A big spread between the day's start and close indicates a considerable price change. If the close is significantly higher than the open, it indicates that buyers, the bulls, were quite active throughout that time, which could be indicative of continued purchasing activity in following time periods. If price opens and closes near the same levels, it  indicates indecision, a possibly lack of conviction, during that time period.
Where price closes in relation to the open, the high and low of that time period provides important information.   A strong rally followed by a close considerably below the high indicates that sellers stepped in as the session came to an end. That's not as bullish as if the asset had closed around its high for specific time period.
The color of the bar is also important. A red (or black) bar displays a bearish-leaning pattern. A green (or white) bar displays a bullish-leaning pattern. 

Bar Charts vs. Candlestick Charts
Whether you prefer bar charts or candlestick charts, each has its advantages.
Comparing a bar chart to a Japanese candlestick chart reveals striking similarities. Both types of charts provide the same data, but do so in distinctive ways.

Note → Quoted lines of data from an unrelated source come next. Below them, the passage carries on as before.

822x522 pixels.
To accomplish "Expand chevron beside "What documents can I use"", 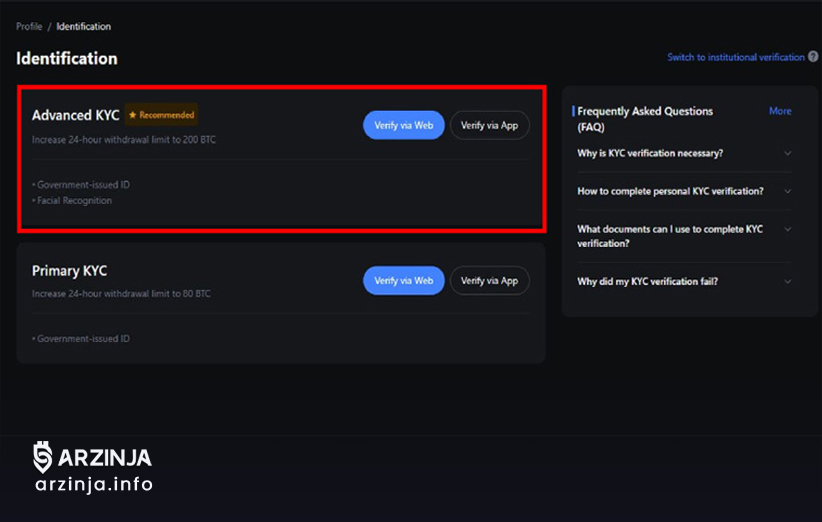I will 788,229.
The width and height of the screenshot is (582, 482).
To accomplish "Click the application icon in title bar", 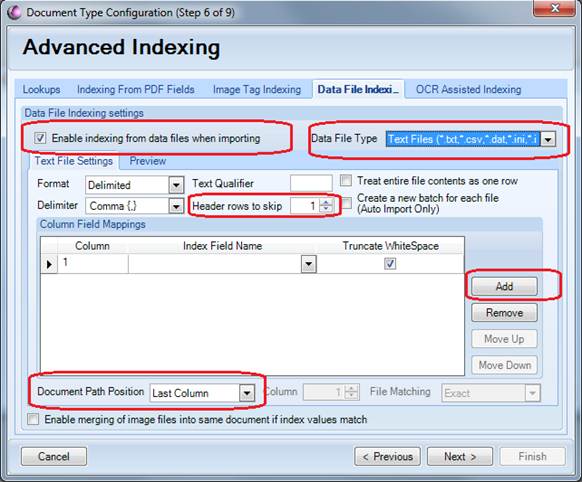I will pos(14,12).
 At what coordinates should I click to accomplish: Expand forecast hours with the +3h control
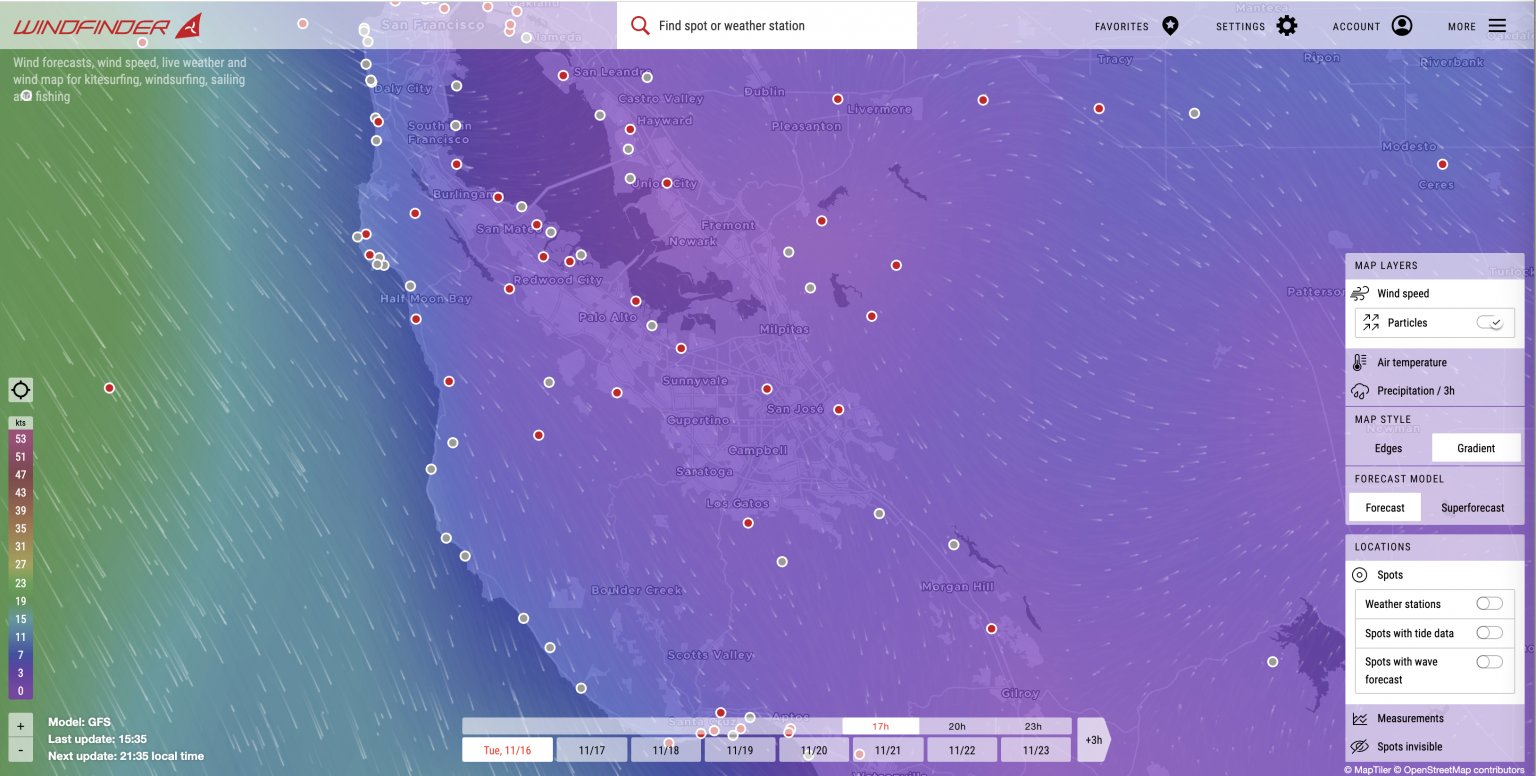pyautogui.click(x=1093, y=740)
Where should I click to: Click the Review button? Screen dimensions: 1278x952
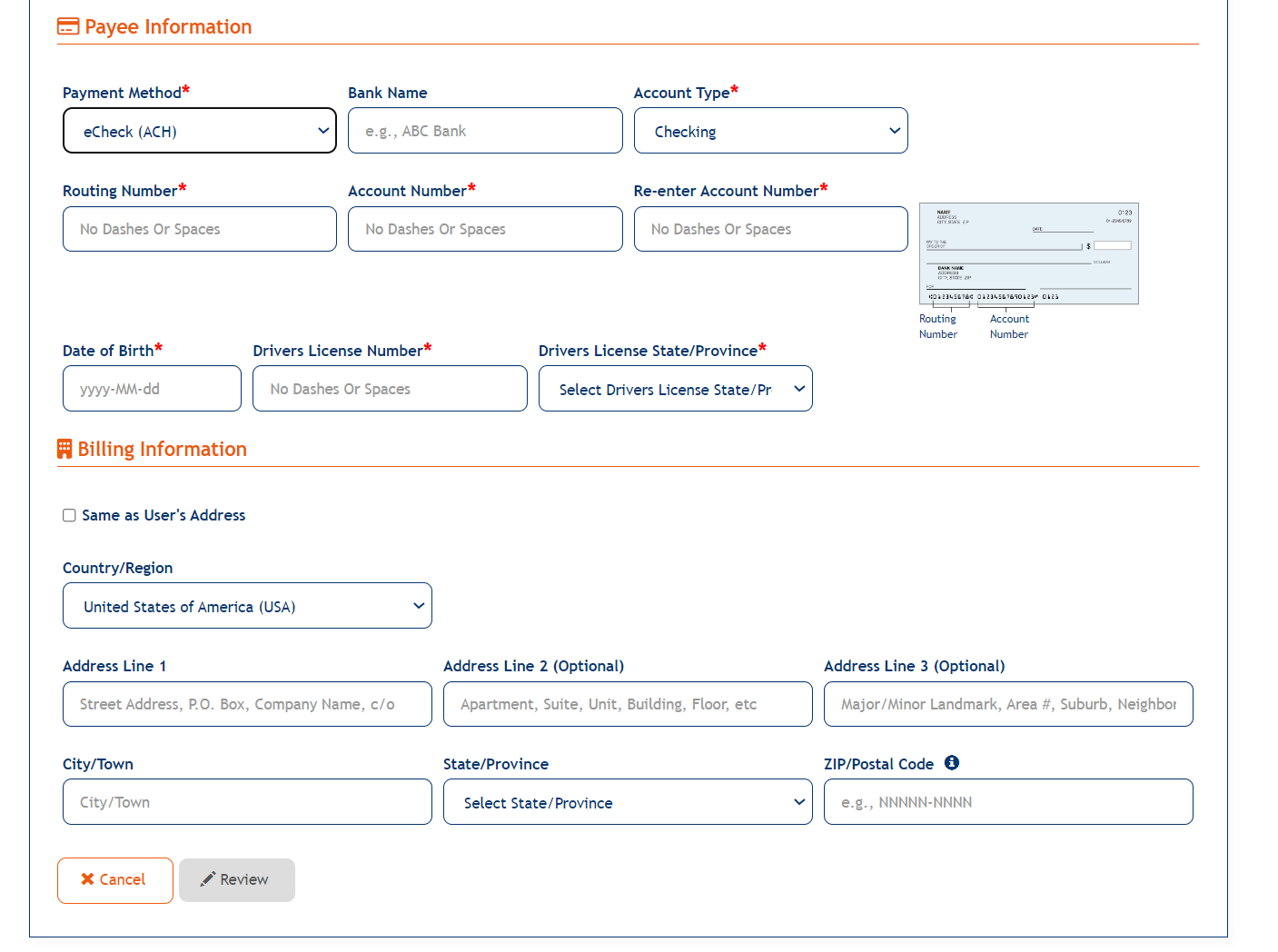[236, 879]
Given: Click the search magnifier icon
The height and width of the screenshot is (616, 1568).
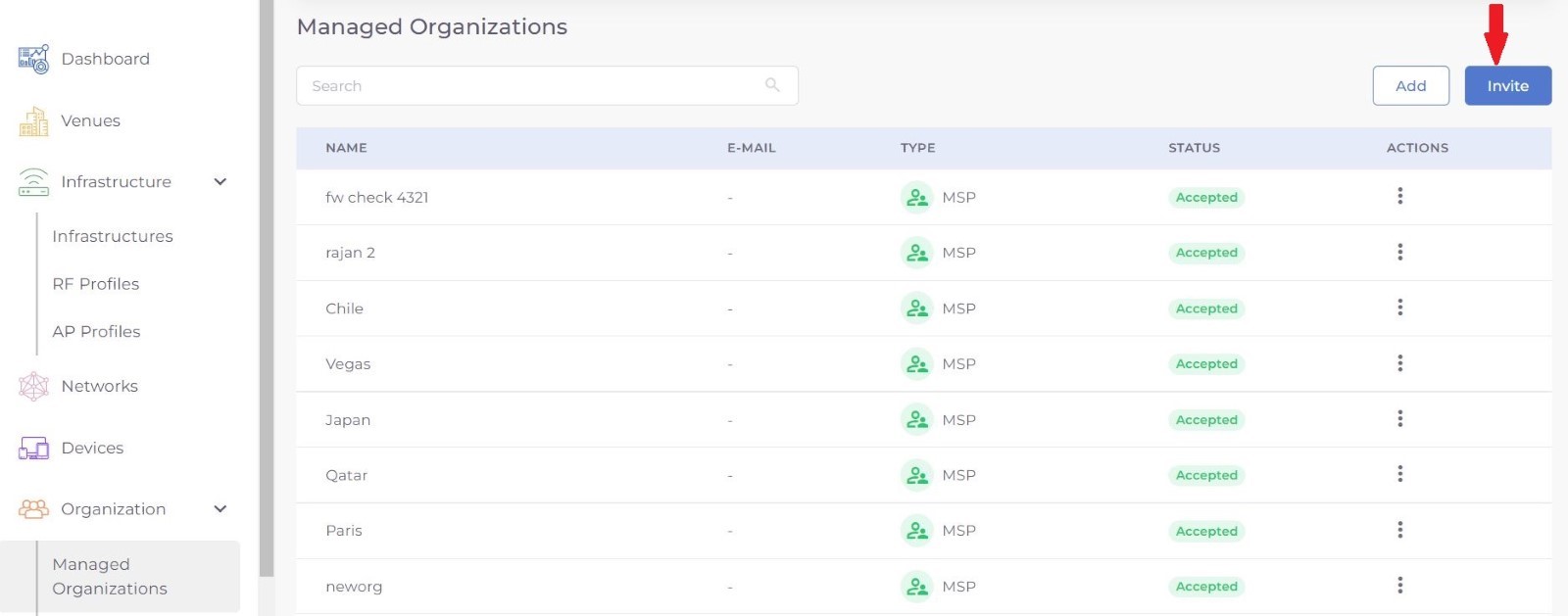Looking at the screenshot, I should (x=772, y=85).
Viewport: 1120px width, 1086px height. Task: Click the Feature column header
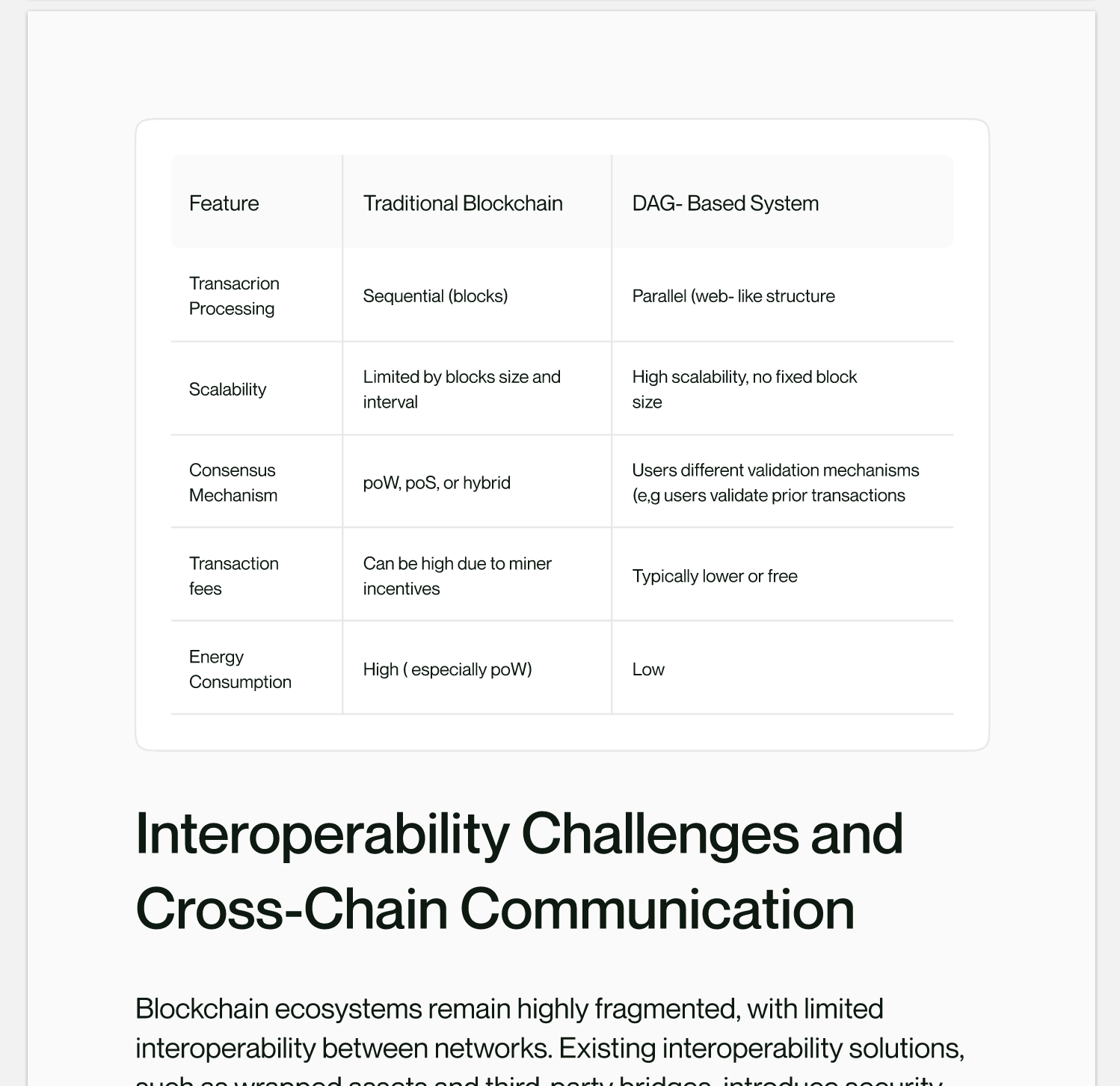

The high and and low is represented by the vertical line. The open and close are represented by two little horizontal lines on either side of the vertical line. Together (the vertical line, and the right and left horizontal lines) makes up a bar chart.

In comparison, candlestick charts, like bar charts, contain a thin vertical line representing the high and low of the time period (called shadows or wicks). 
The difference is that candlestick charts have an actual thicker body, which represents the difference between the opening and closing price within that time period. If the close is lower than the open, the color of the body is body red (or black); if the close is higher than the open, the color of the body is green (or white). 
While both charts display the same data, the information provided by candlestick charts and patterns can offer an added layer to the analysis.